• [WHAT YOU ARE ASKED TO DO]: Your task is to set down the line containing "At what coordinates" and every later line of the entries, word for word, including the last.

===

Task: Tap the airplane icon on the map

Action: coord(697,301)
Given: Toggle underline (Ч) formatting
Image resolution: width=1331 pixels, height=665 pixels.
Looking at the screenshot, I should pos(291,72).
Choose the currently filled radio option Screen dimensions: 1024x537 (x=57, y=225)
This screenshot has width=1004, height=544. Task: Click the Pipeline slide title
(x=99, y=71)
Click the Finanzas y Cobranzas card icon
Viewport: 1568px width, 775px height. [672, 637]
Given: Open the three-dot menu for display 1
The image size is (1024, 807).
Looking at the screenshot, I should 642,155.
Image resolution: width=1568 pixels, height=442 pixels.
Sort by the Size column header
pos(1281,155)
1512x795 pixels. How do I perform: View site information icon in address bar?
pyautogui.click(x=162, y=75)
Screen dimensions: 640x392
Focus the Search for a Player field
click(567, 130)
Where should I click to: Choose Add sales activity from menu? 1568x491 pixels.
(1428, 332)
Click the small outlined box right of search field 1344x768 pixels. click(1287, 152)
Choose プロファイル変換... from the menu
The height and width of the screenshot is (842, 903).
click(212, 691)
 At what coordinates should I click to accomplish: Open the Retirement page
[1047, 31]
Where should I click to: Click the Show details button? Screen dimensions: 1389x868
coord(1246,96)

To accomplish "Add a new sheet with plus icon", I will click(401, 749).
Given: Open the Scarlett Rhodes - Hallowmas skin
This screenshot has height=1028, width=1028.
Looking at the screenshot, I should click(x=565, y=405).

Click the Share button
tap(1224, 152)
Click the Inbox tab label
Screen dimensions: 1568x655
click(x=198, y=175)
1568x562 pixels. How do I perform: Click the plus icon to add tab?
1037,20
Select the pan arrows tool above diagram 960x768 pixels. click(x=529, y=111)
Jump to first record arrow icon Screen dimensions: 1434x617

===

• [YOUR RESPONSE]:
 At what coordinates should I click to accomplish: Open the Retirement page
[1047, 31]
Where should I click to: Click the Show details button? Screen dimensions: 1389x868
coord(1246,96)

To accomplish "Add a new sheet with plus icon", I will click(401, 749).
Given: Open the Scarlett Rhodes - Hallowmas skin
This screenshot has height=1028, width=1028.
Looking at the screenshot, I should click(x=565, y=405).

Click the Share button
tap(1224, 152)
Click the Inbox tab label
Screen dimensions: 1568x655
click(x=198, y=175)
1568x562 pixels. How do I perform: Click the plus icon to add tab?
1037,20
Select the pan arrows tool above diagram 960x768 pixels. click(x=529, y=111)
Jump to first record arrow icon Screen dimensions: 1434x617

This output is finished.